Your goal
Scan the data below for lines holding the word "Switch", and copy each line found.

Information given
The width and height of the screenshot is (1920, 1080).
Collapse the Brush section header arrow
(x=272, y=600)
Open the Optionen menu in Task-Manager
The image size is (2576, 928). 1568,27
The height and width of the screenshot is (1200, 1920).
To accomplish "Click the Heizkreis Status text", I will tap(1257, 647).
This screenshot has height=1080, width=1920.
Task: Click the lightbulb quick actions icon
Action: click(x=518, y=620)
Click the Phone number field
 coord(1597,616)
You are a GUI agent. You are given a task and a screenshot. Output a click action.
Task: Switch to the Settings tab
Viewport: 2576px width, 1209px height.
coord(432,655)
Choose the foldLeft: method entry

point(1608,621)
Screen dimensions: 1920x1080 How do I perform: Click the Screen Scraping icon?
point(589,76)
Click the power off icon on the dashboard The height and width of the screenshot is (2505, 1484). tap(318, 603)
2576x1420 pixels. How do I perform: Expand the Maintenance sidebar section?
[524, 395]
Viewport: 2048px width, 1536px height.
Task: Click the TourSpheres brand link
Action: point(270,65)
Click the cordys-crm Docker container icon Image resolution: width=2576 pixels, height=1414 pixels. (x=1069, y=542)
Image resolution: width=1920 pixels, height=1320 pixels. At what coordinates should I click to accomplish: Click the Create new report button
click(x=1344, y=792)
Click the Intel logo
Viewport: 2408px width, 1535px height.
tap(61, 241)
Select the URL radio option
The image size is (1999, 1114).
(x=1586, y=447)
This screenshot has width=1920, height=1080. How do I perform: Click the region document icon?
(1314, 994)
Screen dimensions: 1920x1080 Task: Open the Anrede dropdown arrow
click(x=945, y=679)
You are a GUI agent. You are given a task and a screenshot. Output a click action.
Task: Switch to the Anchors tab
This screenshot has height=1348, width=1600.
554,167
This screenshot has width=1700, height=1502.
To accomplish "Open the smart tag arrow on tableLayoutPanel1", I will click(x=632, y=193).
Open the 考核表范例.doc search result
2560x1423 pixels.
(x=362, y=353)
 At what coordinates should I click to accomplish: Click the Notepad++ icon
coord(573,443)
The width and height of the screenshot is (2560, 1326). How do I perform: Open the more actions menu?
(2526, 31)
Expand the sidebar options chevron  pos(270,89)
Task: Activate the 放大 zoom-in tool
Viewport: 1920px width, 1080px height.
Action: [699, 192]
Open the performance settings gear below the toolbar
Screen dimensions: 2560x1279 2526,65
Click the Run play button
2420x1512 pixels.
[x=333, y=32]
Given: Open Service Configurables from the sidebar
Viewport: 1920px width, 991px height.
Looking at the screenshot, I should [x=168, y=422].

Answer space
Task: Switch to the Settings tab
Task: Switch to the Anchors tab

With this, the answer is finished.